Nous devrions rejoindre Saint Pétersbourg aujourd’hui.
Ou
en tout cas, nous ne devrions pas arriver bien loin.
Entre là-bas et nous, le Caucase a dispersé ses graines malignes.
La berce du Caucase est une belle saloperie.
Urticante à souhait, elle peuple du haut de ses 4 à 5 mètres
le bord des routes de campagne que nous empruntons. La végétation y est dense
et impénétrable.
Par-delà, des fermes effondrées, et des chiens errants.
Routes dégueulasses, gerbes de flotte qui nous rincent la
gueule quand quelque bagnole nous dépasse.
Raz le bol.
Avec toute cette flotte, autant de saloperies qui continuent
à nous sucer le cuir.
Aux moustiques et taons habituels se sont joyeusement joints
de minuscules abeilles, ainsi que, surprise, des mouches.
Même les mouches s’y mettent…
En permanence, quelque chose gratte.
Dès que la route prend quelques pourcentages de pente,
l’allure chute.
Nous escaladons au ralenti la moindre côte, pantins
désarticulés.
Des clowns sortis de boîte, au ressort distendu.
Des bestiaux sans vitalité. Pitoyables.
A un carrefour au-dessus d’une colline quelconque, des
déchets, évidemment.
Nous nous asseyons à même le sol, culs trempés dans un coin
de flaque.
Au loin, des cheminées qui ressembleraient à des centrales
nucléaires.
De la forêt.

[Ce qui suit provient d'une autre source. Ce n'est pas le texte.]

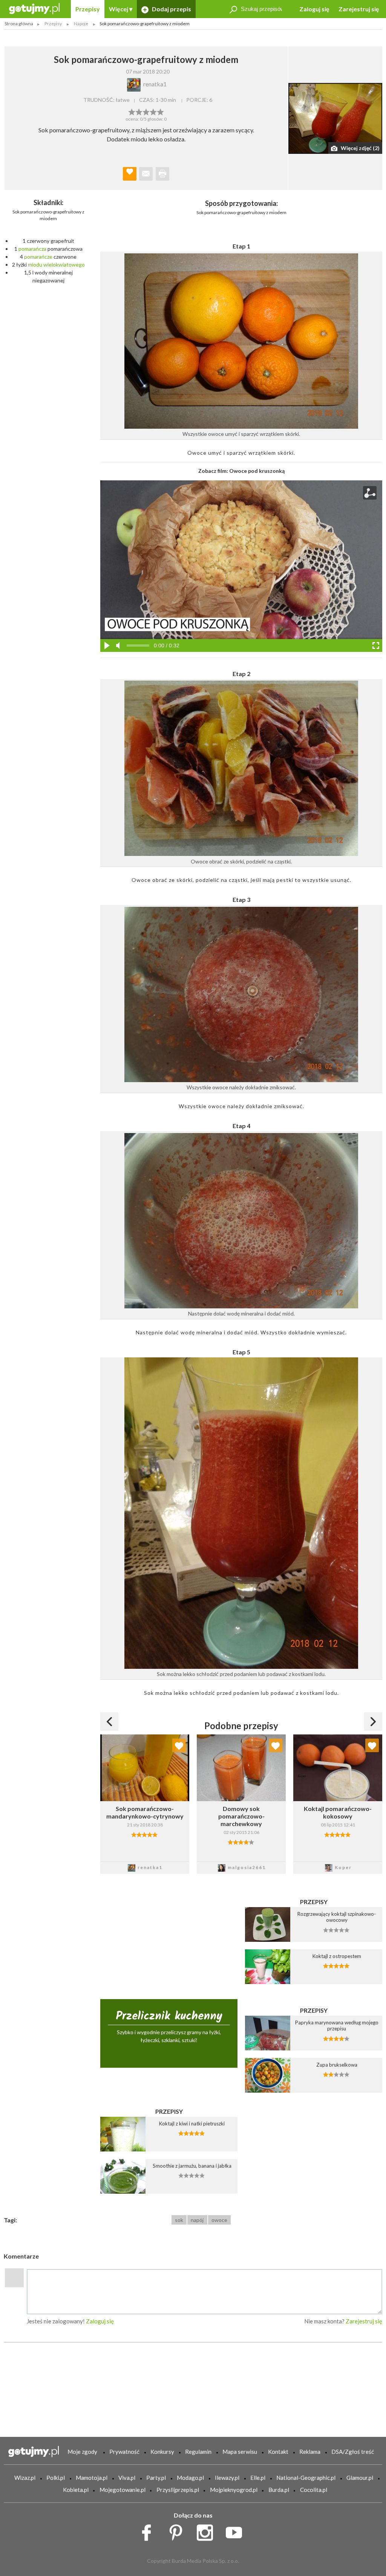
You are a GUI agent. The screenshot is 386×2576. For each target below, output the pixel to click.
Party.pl (156, 2477)
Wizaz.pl (24, 2477)
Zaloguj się (314, 8)
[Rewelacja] (160, 111)
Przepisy (87, 8)
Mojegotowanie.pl (123, 2489)
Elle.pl (257, 2477)
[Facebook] (149, 2530)
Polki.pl (55, 2477)
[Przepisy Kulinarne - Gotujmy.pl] (34, 8)
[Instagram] (207, 2530)
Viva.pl (126, 2477)
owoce (219, 2220)
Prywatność (124, 2451)
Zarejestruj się (359, 8)
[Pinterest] (178, 2530)
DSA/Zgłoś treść (352, 2451)
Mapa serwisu (239, 2451)
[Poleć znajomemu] (146, 174)
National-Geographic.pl (305, 2477)
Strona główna (19, 23)
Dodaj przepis (171, 8)
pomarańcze (38, 256)
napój (197, 2220)
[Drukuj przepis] (162, 174)
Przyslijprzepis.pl (177, 2489)
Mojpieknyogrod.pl (233, 2489)
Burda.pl (278, 2489)
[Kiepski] (131, 111)
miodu (35, 264)
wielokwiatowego (64, 264)
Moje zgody (82, 2451)
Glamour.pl (359, 2477)
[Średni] (138, 111)
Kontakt (278, 2451)
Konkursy (162, 2451)
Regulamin (198, 2451)
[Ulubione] (179, 1745)
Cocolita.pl (313, 2489)
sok (179, 2220)
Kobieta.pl (76, 2489)
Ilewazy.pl (227, 2477)
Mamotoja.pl (91, 2477)
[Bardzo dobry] (153, 111)
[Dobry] (146, 111)
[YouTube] (236, 2530)
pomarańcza (32, 248)
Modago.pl (190, 2477)
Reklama (309, 2451)
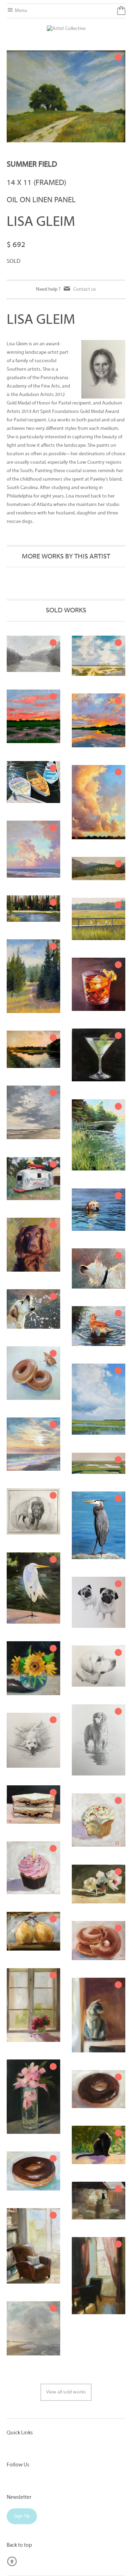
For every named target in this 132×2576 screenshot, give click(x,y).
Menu (20, 10)
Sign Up (22, 2516)
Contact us (84, 289)
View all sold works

Quelques champs ouverts.
En friche.
Nous restons là une éternité, en silence, à quelques mètres
l’un de l’autre.
Le cul humide et qui démange.
Sans même plus se gratter.
Au-dessus de nous, la flotte tombe.
Se calme.
Picore encore un peu nos faces renversées, puis disparaît.
Les branches s’égrènent encore autour, les herbes
frémissent.
Une éclaircie.
Une ouverture dans le ciel, et bientôt, de la chaleur sur nos joues.
Du rouge à travers nos paupières.
Une envie de sec.
Une… envie…
Une envie de vie.
De lessive.
Une envie de confort, de lit moelleux et de gâteaux Alsa.
Une envie d’armoire.
D’après midi au soleil, de sieste et de farniente.
Une envie d’oisiveté bien aise…
Le sentiment nous gagne, implacable, nous submerge… nos
paupières s’ouvrent, clignent quelques fois.
Nos cous se déplient et s’étirent.
La vie reflue, et avec l’en-vie.
Une envie à mille facettes qui ne se résumerait qu’à une
seule, qui nous étreint d'une force subite et inébranlable : l’envie de chez soi.
Et qui marque définitivement la fin du voyage.